Baker v. Wright

JUDGE ROBERTSON

delivered the opinion of the court:

While, in the fall of the year 1861, Generals Johnston, Hardee, and Buckner, with their large Confederate army, occupied Bowling Green, and maintained military supremacy, and under its auspices a provisional civil government also, over that section of Kentucky, they fortified “ Baker’s' Hill” overlooking the town, and on which the appellant with his family then resided. In the construction and subsequent occupancy of these fortifications there was much devastation of houses, fences, timber, and fruit and ornamental trees, greatly to the damage of the owner. Either yielding to inevitable necessity, or satisfied with General Buckner’s assurance that all resulting damages should be assessed and paid, the appellant apparently acquiesced. Afterwards, three commissioners, one of whom was chosen by the appellant, who seemed satisfied with the other two also, assessed the damages at $7,700; but whether the award was ever satisfied is a question not clearly solved either way.

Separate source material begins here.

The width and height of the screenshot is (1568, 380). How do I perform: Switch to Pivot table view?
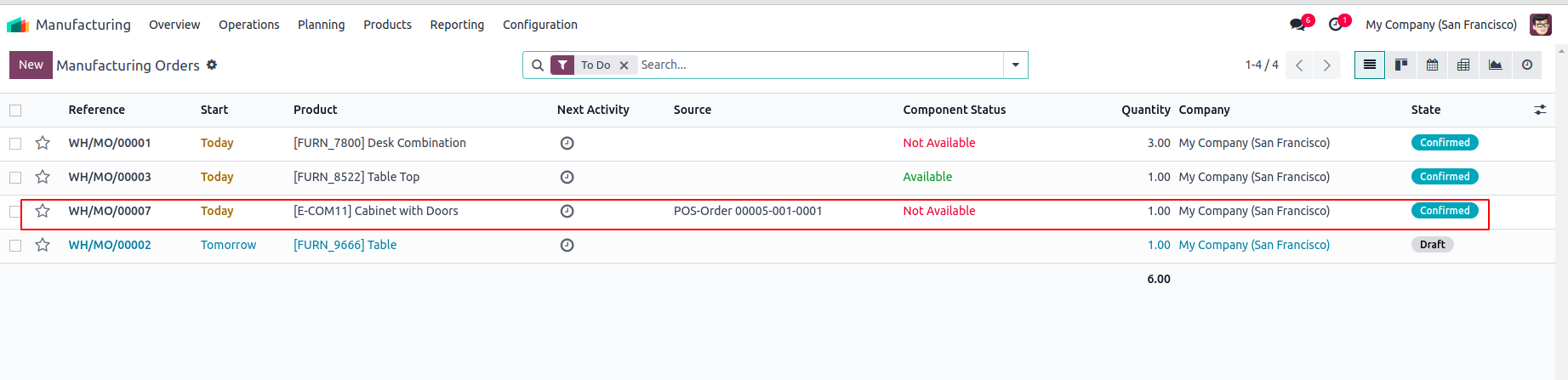[1463, 65]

After that army had evacuated Bowling Green and left the State, Baker, denying that he had ever received any portion of the amount awarded to him, brought this action of trespass and conspiracy against the appellees, all non-combatant citizens, charging them with aiding the army, by the labor of their slaves and other*502wise, in the spoliations complained of. Each of the defendants (now appellees) filed an answer, denying the imputed conspiracy, and alleging that all the aid which was furnished was extorted by what they understood to be a military requisition, and by a belief that a failure to furnish any supplies of labor, &c., would be followed by impressment and perhaps impi’isonment. And all the testimony, fairly considered, authorized the jury so to decide. The verdict for the defendants was therefore authorized by the evidence, and consequently the judgment upon it in bar of the action must stand, unless there was some essential error in giving or refusing instructions on the trial.

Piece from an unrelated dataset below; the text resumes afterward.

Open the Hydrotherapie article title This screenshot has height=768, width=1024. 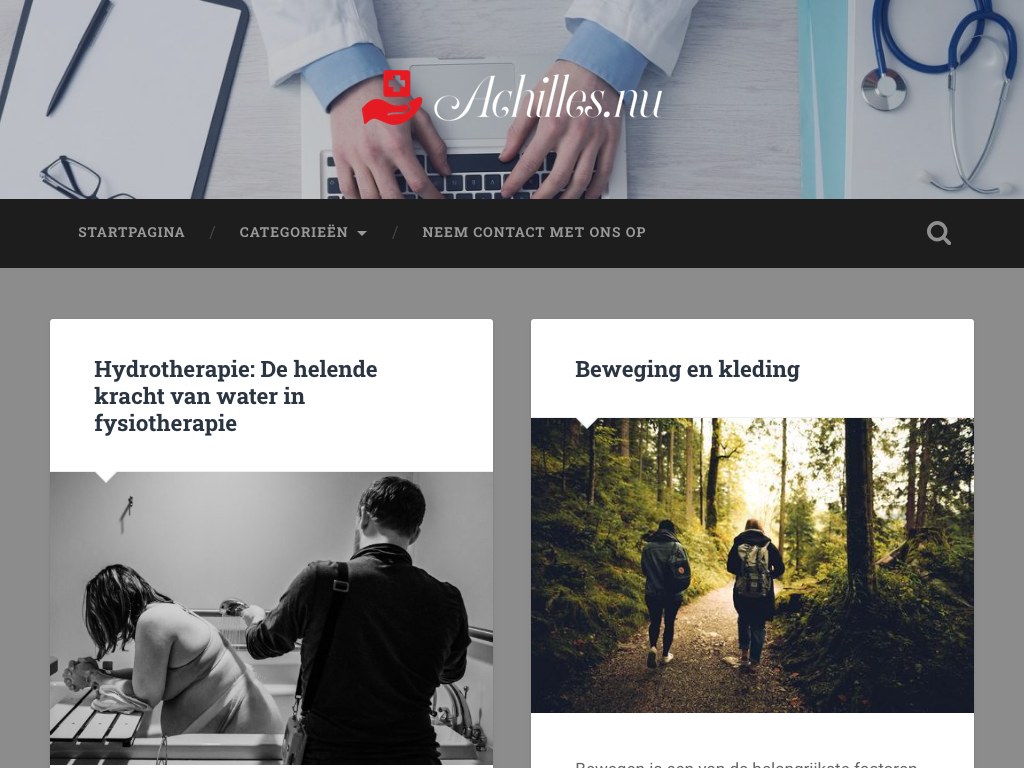236,396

The occupation of Bowling Green and the surrounding country by a Confederate army, and the installation of a temporary civil government under its military cover, suspended, co-extensively with their potential range, the government and laws of Kentucky, and not only compelled, but legalized submission to the authority, however spurious, of the de facto power. During the prevalence of that power, to which the appellee actually swore fealty, the allegiance of the appellees to Kentucky, who failed to protect them as her citizens, was suspended and merged in their constrained allegation to the actual government pro hac vice. If the acts complained of in this suit were technically belligerent, the appellees may have been excusable; and if there be legal responsibility anywhere for the damages, it would rest solely on those whose will controlled their acts, and who, even if the acts were truly belligerent, might be liable on General Buckner’s contract; or, not being belligerent as between parties, then, under the same de facto government, they might be liable on the principle that every government *503should pay its own citizens or subjects for private property appropriated to public use.

However all this may be, the appellees, according to the deductions which the jury were authorized to make, and seem to have made, should not be held responsible for the damages — 1st. Because their agency was involuntary; 2d. Because they had a right to believe the appellant had, for conventional compensation, sanctioned what was done, and waived all pretense of right to complain of them; and, 3d. Because, though the probability rather preponderates against the conclusion, supported by one witness, that the appellant had recovered the whole amount awarded to him for his claim to damages, yet the jury might reasonably have found, as perhaps they did, that he had been thus fully satisfied.

Tested by the facts and principles herein recognized, the instructions given on both sides were substantially right, and those refused to the appellant were substantially wrong; and, finding no available error to the appellant’s prejudice, in either giving or withholding instructions, the verdict and judgment should stand.

Wherefore, the judgment is affirmed.